Problem to work on
Can you copy every one of the records below, character for character and with no changes?
** START OF Input **
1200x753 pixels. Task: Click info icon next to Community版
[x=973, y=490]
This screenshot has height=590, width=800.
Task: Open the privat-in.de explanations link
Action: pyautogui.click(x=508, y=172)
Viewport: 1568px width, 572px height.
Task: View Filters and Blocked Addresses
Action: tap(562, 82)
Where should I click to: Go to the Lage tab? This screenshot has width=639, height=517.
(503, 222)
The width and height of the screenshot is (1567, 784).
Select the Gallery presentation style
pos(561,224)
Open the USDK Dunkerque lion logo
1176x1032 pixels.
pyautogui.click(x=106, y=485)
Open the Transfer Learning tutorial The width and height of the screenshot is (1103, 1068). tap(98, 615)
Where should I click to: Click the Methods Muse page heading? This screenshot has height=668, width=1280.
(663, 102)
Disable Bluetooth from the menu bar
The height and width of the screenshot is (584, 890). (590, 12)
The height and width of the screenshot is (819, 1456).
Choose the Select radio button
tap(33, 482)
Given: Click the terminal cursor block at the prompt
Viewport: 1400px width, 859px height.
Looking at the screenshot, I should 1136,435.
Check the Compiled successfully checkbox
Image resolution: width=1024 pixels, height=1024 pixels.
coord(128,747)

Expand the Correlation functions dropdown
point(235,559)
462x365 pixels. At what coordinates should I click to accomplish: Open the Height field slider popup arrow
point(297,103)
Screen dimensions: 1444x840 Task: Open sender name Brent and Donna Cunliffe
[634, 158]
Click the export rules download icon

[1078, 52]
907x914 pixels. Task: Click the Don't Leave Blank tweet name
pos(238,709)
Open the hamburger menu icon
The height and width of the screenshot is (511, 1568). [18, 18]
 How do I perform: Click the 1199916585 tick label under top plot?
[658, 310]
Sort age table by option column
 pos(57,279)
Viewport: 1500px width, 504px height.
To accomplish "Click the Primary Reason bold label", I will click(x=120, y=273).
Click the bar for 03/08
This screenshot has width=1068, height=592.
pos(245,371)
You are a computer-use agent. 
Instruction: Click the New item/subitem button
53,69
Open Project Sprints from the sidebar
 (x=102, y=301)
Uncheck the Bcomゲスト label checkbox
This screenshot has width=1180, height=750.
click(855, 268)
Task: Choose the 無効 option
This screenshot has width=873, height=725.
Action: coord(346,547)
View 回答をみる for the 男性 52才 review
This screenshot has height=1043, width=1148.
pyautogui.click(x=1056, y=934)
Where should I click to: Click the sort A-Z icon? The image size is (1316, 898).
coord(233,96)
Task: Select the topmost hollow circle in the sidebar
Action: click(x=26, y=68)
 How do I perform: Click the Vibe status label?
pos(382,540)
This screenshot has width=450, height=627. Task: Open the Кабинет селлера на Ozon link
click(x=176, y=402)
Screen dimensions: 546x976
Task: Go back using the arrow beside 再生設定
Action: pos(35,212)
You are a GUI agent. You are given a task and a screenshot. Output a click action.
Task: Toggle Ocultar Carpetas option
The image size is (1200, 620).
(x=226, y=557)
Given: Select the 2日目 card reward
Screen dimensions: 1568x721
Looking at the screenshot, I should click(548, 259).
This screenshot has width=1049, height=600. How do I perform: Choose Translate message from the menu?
** END OF Input **
Task response
1200x753 pixels. Task: Click info icon next to Community版
[x=973, y=490]
This screenshot has height=590, width=800.
Task: Open the privat-in.de explanations link
Action: pyautogui.click(x=508, y=172)
Viewport: 1568px width, 572px height.
Task: View Filters and Blocked Addresses
Action: tap(562, 82)
Where should I click to: Go to the Lage tab? This screenshot has width=639, height=517.
(503, 222)
The width and height of the screenshot is (1567, 784).
Select the Gallery presentation style
pos(561,224)
Open the USDK Dunkerque lion logo
1176x1032 pixels.
pyautogui.click(x=106, y=485)
Open the Transfer Learning tutorial The width and height of the screenshot is (1103, 1068). tap(98, 615)
Where should I click to: Click the Methods Muse page heading? This screenshot has height=668, width=1280.
(663, 102)
Disable Bluetooth from the menu bar
The height and width of the screenshot is (584, 890). (590, 12)
The height and width of the screenshot is (819, 1456).
Choose the Select radio button
tap(33, 482)
Given: Click the terminal cursor block at the prompt
Viewport: 1400px width, 859px height.
Looking at the screenshot, I should 1136,435.
Check the Compiled successfully checkbox
Image resolution: width=1024 pixels, height=1024 pixels.
coord(128,747)

Expand the Correlation functions dropdown
point(235,559)
462x365 pixels. At what coordinates should I click to accomplish: Open the Height field slider popup arrow
point(297,103)
Screen dimensions: 1444x840 Task: Open sender name Brent and Donna Cunliffe
[634, 158]
Click the export rules download icon

[1078, 52]
907x914 pixels. Task: Click the Don't Leave Blank tweet name
pos(238,709)
Open the hamburger menu icon
The height and width of the screenshot is (511, 1568). [18, 18]
 How do I perform: Click the 1199916585 tick label under top plot?
[658, 310]
Sort age table by option column
 pos(57,279)
Viewport: 1500px width, 504px height.
To accomplish "Click the Primary Reason bold label", I will click(x=120, y=273).
Click the bar for 03/08
This screenshot has width=1068, height=592.
pos(245,371)
You are a computer-use agent. 
Instruction: Click the New item/subitem button
53,69
Open Project Sprints from the sidebar
 (x=102, y=301)
Uncheck the Bcomゲスト label checkbox
This screenshot has width=1180, height=750.
click(855, 268)
Task: Choose the 無効 option
This screenshot has width=873, height=725.
Action: coord(346,547)
View 回答をみる for the 男性 52才 review
This screenshot has height=1043, width=1148.
pyautogui.click(x=1056, y=934)
Where should I click to: Click the sort A-Z icon? The image size is (1316, 898).
coord(233,96)
Task: Select the topmost hollow circle in the sidebar
Action: click(x=26, y=68)
 How do I perform: Click the Vibe status label?
pos(382,540)
This screenshot has width=450, height=627. Task: Open the Кабинет селлера на Ozon link
click(x=176, y=402)
Screen dimensions: 546x976
Task: Go back using the arrow beside 再生設定
Action: pos(35,212)
You are a GUI agent. You are given a task and a screenshot. Output a click action.
Task: Toggle Ocultar Carpetas option
The image size is (1200, 620).
(x=226, y=557)
Given: Select the 2日目 card reward
Screen dimensions: 1568x721
Looking at the screenshot, I should click(548, 259).
This screenshot has width=1049, height=600. How do I perform: Choose Translate message from the menu?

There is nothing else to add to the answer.